Memory
Agents remember across runs through a memory special page: a running list of facts, episodes, and procedures, each an ordinary node you can read, link, and search. Agents propose items during runs, a nightly pass consolidates duplicates without ever deleting history, and every new run retrieves the relevant items into its system prompt. Because memory items are just nodes, they surface as backlinks on the entities they mention and get vector coverage for free.

Memory items carry provenance and [[links]], are filtered by kind, and are consolidated nightly.
The item model
Section titled “The item model”Memory items are ordinary nodes on the memory special page (ensured on boot), each
carrying a props.memory block:
kind 'semantic' | 'episodic' | 'procedural'
semantic is a stable fact, episodic is a dated event, procedural is a how-to.
source string
Where the item came from, for example agent:<runId>.
ts timestamp
When the item was recorded.
supersededBy nodeId?
Set by consolidation when a newer item replaces this one. The old node and its history are kept, never deleted.
[[links]] in an item’s text are plain link rows, so an item that mentions [[Rachel Kim]]
shows up as a backlink on that CRM page and is retrievable by
search like any other node. There is no separate memory index.
Agents propose, they do not curate
Section titled “Agents propose, they do not curate”During a run an agent calls memory.propose {kind, text}, which files a new item under
props.memory = {kind, source: 'agent:<runId>', ts}. Proposing is deliberately the only
thing a run does to memory: curation (dedup, supersession) belongs to the consolidation
pass, so a chatty run cannot quietly rewrite what you already know. See
tools & approvals for the tool surface.
Nightly consolidation
Section titled “Nightly consolidation”Consolidation is deterministic TypeScript, no LLM required. Walking active items in timestamp order:
- An exact normalized-text duplicate merges: the newer copy is stamped superseded by the older.
- A same-kind near-duplicate with differing content (character-bigram Dice similarity at or above 0.82) supersedes: the older item is stamped superseded by the newer, so memory stays current.
An optional LLM-assist seam refines borderline pairs (Dice between 0.6 and 0.82); under
PROVIDERS=fake it is a no-op, so tests stay deterministic. Each run commits one
transaction: all the supersededBy stamps plus a consolidation frame node appended to
the memory page (recording how many items merged and how many were superseded). Re-runs are
idempotent.
The pass runs as a normal agent run: the seeded memory-consolidate
schedule (0 3 * * *) targets the seeded agents/memory-consolidation
definition, so nightly consolidation appears in the
task queue Scheduled section and streams in the run tree like any other
run.
Retrieval into every run
Section titled “Retrieval into every run”retrieveMemory {q?, pages?, limit=8} is a hybrid search filtered to the memory corpus plus
any items [[linked]] to the given pages, deduped and active-only. It is wired into the
runner: at every run start, Subspace retrieves on the instruction text and the invoking
page, and when items come back, appends a Relevant memory: block to the run’s system
message (the instruction stays verbatim; a retrieval failure is swallowed, never blocking
the run). So an agent starts each run already knowing the relevant facts, without you pasting
them in.
The memory page
Section titled “The memory page”Open /p/memory to browse and curate:
- Filter tabs: all / semantic / episodic / procedural, each with an active count, plus a show-superseded toggle.

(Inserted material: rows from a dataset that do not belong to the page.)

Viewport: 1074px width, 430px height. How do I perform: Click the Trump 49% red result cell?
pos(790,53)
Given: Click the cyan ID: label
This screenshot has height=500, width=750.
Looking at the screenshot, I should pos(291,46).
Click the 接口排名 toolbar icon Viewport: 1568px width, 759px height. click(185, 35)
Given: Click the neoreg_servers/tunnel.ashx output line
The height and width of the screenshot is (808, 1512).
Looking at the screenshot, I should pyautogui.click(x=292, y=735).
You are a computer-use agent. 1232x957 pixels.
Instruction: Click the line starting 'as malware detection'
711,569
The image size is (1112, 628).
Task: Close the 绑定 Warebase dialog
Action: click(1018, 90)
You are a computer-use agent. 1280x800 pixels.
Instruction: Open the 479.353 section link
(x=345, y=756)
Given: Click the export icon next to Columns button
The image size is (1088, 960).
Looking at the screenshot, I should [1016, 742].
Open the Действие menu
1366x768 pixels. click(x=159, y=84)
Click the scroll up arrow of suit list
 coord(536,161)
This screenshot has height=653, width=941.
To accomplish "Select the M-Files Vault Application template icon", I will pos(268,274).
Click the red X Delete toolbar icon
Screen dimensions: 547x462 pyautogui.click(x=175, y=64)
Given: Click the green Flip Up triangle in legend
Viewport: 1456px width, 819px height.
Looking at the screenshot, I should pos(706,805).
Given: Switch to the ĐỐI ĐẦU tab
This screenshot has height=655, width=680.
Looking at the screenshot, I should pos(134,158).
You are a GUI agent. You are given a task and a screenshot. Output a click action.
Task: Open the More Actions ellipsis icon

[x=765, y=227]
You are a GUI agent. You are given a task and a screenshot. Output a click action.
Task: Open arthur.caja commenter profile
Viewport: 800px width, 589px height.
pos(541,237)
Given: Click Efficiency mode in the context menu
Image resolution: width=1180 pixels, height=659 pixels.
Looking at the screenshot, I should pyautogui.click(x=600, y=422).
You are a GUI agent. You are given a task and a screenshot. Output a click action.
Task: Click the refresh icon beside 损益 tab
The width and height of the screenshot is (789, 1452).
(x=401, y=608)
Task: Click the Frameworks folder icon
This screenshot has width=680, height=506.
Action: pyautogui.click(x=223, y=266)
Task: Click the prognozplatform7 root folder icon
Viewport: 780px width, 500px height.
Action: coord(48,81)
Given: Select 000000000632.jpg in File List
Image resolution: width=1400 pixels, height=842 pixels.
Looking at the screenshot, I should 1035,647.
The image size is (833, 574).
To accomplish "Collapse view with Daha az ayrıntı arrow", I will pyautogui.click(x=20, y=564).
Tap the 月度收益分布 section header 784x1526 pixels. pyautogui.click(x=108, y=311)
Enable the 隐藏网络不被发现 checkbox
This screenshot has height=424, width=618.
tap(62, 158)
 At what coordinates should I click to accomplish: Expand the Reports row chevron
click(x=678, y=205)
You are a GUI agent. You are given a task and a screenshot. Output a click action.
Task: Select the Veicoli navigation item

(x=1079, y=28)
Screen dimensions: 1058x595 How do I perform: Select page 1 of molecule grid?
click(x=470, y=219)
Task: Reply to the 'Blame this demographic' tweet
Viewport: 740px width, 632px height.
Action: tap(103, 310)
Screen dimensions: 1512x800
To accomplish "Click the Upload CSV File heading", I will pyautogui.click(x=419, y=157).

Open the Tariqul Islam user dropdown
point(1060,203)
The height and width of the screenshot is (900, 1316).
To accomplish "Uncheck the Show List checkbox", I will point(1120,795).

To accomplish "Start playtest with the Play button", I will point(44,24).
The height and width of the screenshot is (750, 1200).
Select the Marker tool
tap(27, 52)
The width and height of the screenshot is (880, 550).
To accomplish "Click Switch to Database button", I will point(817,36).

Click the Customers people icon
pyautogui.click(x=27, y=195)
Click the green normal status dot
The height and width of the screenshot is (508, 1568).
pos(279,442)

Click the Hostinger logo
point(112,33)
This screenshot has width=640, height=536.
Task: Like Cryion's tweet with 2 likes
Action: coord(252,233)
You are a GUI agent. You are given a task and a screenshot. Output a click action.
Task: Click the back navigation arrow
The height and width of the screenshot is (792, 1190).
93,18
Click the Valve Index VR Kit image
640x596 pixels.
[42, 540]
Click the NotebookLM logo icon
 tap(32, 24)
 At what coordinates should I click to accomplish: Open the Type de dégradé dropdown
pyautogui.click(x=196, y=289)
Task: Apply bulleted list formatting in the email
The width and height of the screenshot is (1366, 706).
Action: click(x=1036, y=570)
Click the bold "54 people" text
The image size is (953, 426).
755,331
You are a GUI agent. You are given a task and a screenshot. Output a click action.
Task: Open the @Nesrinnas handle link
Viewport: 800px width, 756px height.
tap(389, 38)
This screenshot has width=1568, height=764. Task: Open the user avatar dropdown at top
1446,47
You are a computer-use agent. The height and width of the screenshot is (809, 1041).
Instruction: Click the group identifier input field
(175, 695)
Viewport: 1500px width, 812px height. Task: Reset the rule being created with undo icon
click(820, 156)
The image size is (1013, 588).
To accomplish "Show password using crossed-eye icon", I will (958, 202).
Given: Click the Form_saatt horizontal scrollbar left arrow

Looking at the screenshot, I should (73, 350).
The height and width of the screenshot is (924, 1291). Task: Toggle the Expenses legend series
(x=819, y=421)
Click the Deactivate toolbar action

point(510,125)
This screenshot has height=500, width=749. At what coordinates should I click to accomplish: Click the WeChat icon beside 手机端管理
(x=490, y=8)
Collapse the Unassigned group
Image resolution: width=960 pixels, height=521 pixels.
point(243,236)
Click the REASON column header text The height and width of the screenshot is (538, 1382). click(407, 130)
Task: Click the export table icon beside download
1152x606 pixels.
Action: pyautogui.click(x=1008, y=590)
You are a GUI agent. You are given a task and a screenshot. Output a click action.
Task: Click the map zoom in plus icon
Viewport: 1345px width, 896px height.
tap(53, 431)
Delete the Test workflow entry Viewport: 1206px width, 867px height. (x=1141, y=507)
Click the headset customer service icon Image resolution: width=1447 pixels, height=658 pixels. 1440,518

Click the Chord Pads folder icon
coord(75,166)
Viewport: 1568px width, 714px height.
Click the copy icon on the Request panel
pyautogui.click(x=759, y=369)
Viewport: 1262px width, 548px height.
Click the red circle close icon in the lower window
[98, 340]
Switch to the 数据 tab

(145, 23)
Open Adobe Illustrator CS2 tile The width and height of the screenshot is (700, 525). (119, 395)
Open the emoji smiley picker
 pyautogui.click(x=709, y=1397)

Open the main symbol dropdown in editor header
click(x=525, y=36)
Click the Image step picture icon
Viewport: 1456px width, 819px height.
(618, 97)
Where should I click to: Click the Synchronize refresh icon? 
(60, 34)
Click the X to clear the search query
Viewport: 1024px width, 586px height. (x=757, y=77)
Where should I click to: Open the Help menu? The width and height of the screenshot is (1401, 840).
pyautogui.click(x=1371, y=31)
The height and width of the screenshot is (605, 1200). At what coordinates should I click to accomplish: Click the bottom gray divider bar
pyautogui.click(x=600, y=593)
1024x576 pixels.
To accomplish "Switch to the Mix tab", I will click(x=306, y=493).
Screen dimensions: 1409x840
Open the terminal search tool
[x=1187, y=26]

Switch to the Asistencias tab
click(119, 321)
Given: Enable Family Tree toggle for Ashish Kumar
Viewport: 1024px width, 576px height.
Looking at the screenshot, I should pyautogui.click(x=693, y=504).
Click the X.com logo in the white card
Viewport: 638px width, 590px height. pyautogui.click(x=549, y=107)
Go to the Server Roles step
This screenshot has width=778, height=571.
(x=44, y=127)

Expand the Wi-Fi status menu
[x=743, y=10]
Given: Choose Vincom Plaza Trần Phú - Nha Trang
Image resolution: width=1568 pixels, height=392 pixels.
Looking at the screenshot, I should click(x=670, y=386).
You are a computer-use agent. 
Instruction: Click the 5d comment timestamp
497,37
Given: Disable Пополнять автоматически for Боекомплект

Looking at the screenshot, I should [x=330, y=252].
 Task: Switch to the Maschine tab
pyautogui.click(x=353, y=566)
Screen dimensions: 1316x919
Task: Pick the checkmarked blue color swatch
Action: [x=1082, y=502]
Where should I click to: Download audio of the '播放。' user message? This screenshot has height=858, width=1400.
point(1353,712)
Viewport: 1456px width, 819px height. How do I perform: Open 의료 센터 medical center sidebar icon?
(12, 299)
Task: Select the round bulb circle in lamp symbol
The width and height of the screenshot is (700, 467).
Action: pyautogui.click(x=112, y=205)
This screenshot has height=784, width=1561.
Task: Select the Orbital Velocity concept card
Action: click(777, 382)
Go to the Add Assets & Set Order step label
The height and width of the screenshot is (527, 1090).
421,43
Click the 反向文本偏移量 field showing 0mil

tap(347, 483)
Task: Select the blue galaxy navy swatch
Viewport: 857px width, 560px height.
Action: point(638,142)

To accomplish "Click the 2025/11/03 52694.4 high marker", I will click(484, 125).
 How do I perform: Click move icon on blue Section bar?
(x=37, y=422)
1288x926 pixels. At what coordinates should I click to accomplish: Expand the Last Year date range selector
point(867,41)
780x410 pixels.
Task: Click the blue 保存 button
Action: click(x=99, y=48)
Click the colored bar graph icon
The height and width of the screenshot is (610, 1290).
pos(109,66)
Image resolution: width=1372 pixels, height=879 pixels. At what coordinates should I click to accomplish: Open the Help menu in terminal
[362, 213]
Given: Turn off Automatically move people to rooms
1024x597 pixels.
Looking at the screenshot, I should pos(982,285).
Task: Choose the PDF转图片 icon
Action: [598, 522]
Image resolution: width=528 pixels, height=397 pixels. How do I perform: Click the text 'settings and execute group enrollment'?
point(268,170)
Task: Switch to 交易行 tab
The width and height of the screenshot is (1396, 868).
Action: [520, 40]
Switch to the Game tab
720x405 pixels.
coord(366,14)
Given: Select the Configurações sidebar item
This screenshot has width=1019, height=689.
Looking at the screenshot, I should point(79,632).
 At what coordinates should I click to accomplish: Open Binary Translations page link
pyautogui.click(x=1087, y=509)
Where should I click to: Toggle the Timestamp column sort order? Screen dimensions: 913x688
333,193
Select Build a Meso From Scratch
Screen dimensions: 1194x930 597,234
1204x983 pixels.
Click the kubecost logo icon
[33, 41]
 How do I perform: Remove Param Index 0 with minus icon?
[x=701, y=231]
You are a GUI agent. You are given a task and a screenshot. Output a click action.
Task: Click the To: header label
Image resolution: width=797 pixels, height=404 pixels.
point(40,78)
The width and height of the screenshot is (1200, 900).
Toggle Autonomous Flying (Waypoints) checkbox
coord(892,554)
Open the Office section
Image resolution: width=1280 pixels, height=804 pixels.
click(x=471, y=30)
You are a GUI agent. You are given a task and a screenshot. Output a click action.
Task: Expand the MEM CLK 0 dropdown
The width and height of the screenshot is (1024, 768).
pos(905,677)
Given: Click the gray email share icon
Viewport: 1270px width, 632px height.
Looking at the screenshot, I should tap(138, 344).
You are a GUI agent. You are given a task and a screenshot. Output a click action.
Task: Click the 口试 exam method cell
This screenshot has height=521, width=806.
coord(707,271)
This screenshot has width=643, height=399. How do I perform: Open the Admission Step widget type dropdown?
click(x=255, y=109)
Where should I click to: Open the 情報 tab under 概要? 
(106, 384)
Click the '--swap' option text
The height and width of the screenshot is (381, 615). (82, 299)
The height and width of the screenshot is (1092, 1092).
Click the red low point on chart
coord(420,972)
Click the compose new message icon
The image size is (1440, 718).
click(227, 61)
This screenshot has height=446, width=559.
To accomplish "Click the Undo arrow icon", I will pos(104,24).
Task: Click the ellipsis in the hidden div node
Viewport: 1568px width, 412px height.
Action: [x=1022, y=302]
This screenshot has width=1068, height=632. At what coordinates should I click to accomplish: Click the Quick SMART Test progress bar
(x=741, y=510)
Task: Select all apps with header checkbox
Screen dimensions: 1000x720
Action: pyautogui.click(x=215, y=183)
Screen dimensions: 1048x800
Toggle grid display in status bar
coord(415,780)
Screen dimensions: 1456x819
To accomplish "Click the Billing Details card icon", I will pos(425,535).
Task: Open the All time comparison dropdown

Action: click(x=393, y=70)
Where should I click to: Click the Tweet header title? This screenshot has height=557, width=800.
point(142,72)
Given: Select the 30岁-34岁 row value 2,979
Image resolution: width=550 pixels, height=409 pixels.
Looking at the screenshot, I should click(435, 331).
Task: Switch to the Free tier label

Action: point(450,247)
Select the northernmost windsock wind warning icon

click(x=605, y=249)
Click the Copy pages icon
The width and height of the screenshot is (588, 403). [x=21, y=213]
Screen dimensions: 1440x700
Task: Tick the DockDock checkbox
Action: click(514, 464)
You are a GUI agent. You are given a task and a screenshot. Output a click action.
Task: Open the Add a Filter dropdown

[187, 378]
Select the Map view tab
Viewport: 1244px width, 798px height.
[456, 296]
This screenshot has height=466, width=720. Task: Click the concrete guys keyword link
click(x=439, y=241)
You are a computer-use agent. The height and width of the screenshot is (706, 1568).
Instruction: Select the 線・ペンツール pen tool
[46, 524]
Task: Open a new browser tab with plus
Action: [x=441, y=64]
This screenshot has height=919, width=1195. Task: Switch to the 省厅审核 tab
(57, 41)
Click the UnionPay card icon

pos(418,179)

- Item rows: a kind chip, the text with
[[links]]rendered as navigable links, and asource · tsmeta line. Superseded items are struck through with asupersededchip. - The consolidation frame: shows the nightly schedule and the last run’s merged and
superseded counts, with a consolidate now button (backed by
memory.consolidate).
The memory.view {kind?, includeSuperseded?} endpoint returns the items, active counts per
kind, and the last frame; memory.consolidate {} runs the pass on demand.